Once you are out of your comfort zone and viewing all slopes as white, you are ready to overcome the largest hurdle in snowboarding that we will discuss in the next article. Make sure you check back in so you can be the best snowboarder you can be.

Improving Your Snowboarding: Part 1

Regardless of how long you have been riding, everyone needs to improve their snowboarding in some way. In the next few articles, we’re going to cover five tips to help you learn more about snowboarding. These tips will help you change your mindset while challenging you to progress in your riding, giving you an advantage.
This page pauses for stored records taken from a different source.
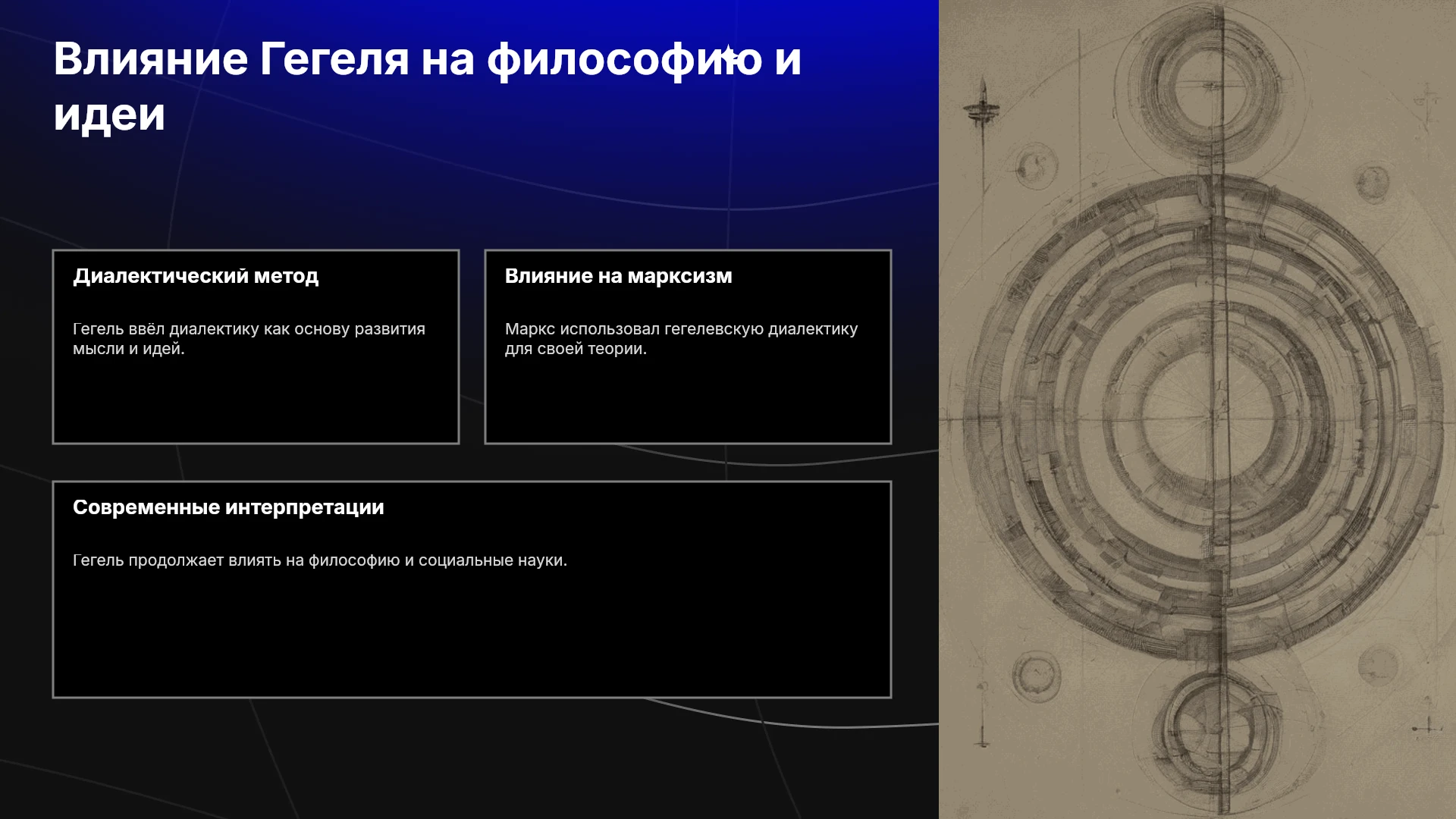Screen dimensions: 1456x819
Task: Click text 'Маркс использовал гегелевскую диалектику'
Action: (681, 329)
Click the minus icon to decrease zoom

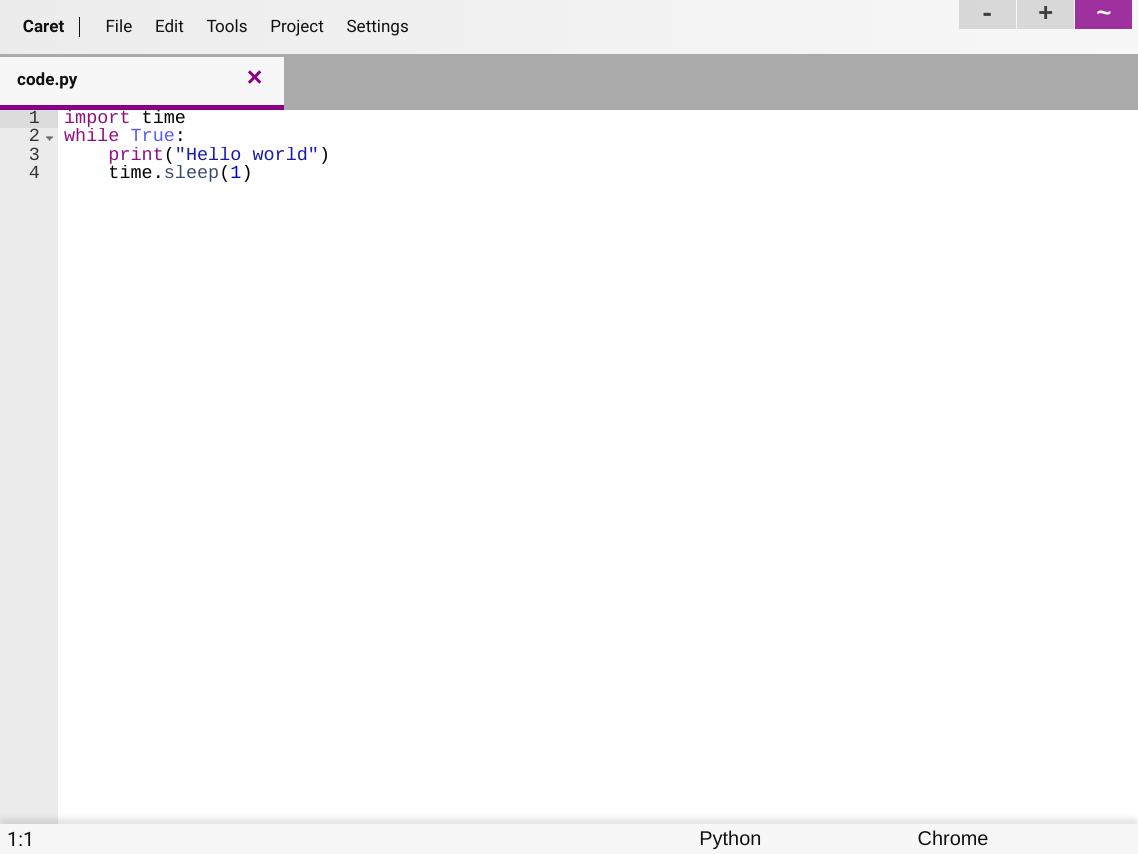click(986, 15)
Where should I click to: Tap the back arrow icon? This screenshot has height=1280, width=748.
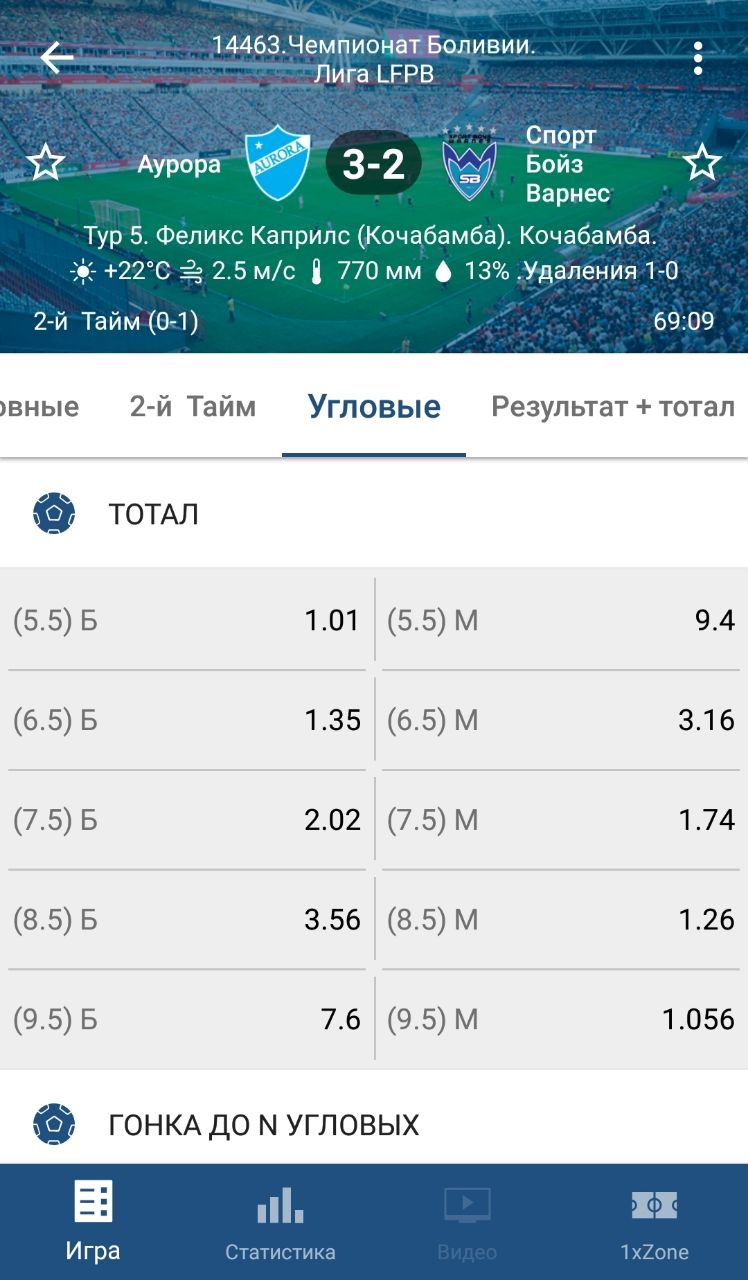pos(56,58)
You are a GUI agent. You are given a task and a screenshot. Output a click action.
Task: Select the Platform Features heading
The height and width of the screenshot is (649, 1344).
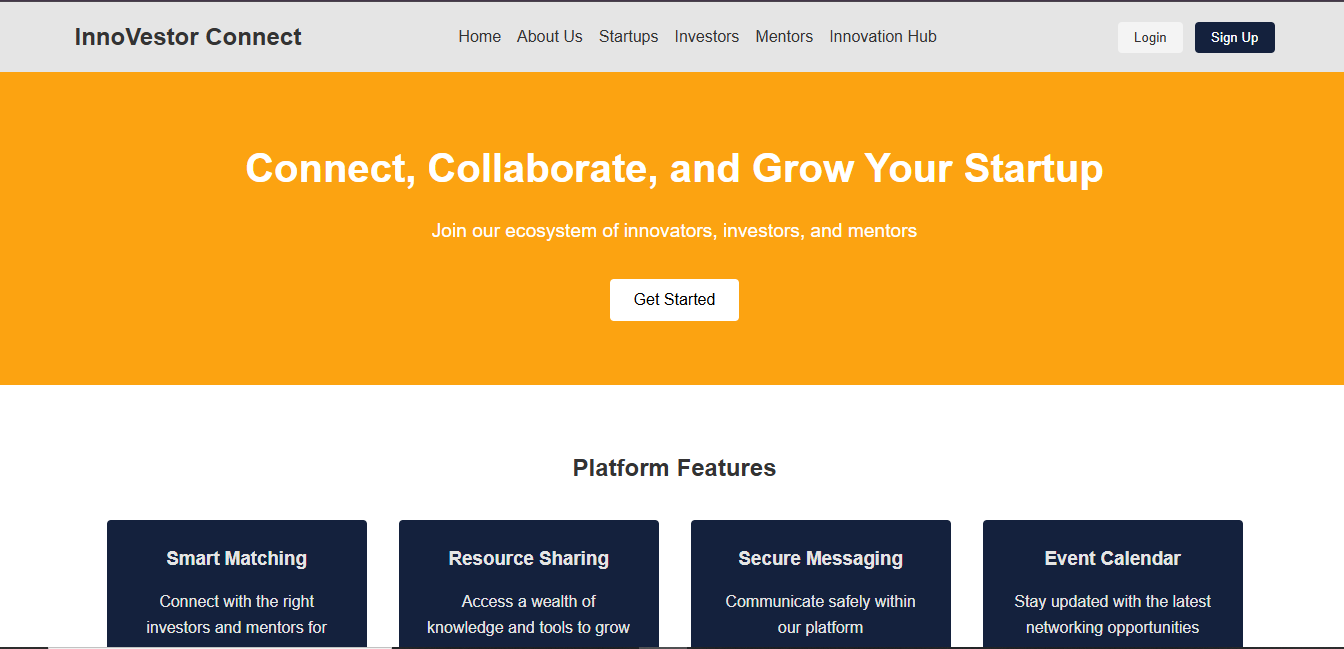[x=674, y=468]
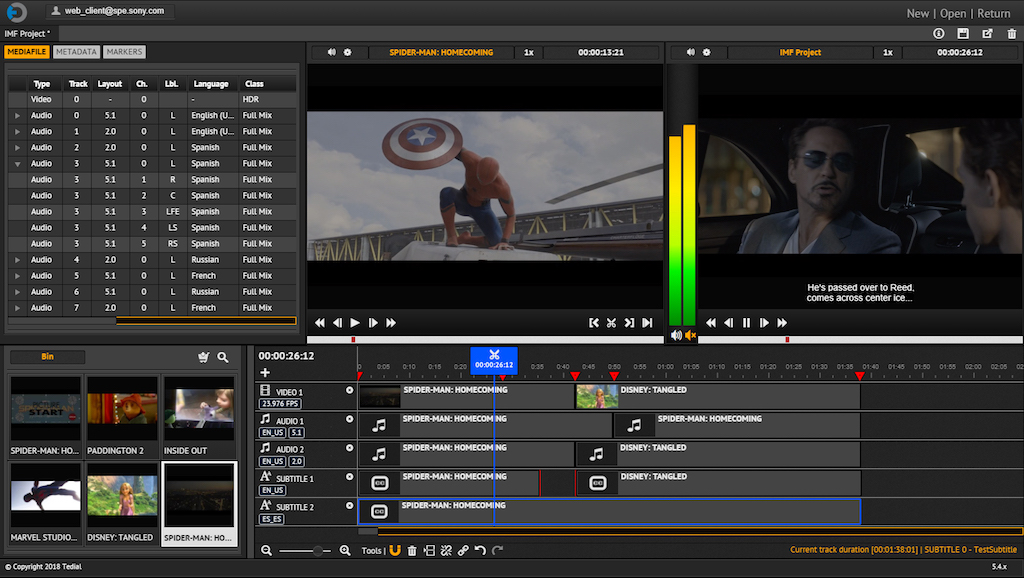The image size is (1024, 578).
Task: Expand the English audio track 0 row
Action: (17, 116)
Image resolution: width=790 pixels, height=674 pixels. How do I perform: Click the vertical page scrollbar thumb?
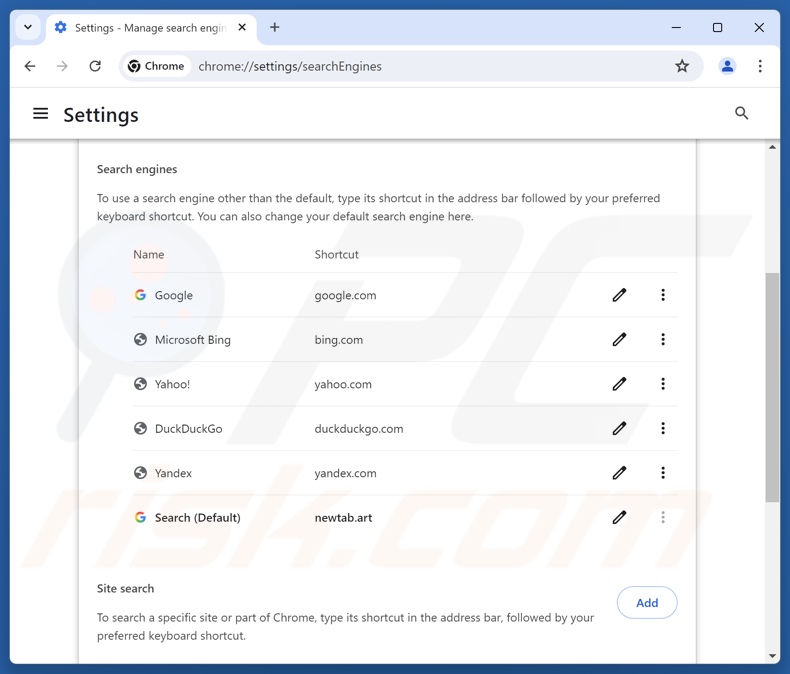point(772,385)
The first tip is to always be positive. This is best done with a smile. A positive mental attitude will improve any athlete’s performance, including a snowboarder. Being positive can help you as you ride into unchartered territory or while you are learning a new skill. Besides, why would you not be happy while out in the fresh mountain air? If you meet a goal, smile. It’ll help your whole experience be more enjoyable. Even if you fall, smiled and get back up. When you are negative on the slopes, your muscles will tighten up as you mentally take yourself out of the game. So have fun and flash those pearly whites while on the mountain.

The second tip is to relax your feet and toes. When you become nervous, you tend to tighten your muscles. Doing so not only inhibits your mental game, but your performance physically as well. Anytime you learn something new, it can be a little scary. You may be tempted to use your toes to hold on inside of your boots. Doing so can cause tension and tightness in your leg muscles and quickly lead to tired legs and lazy movements. As you relax your feet and let your toes spread out, you will be able to relax and react better to the snow conditions. If you find yourself tensing up on the slopes, try breathing through it. As your body pumps oxygen through your muscles, your entire body will begin to relax, making you more mobile.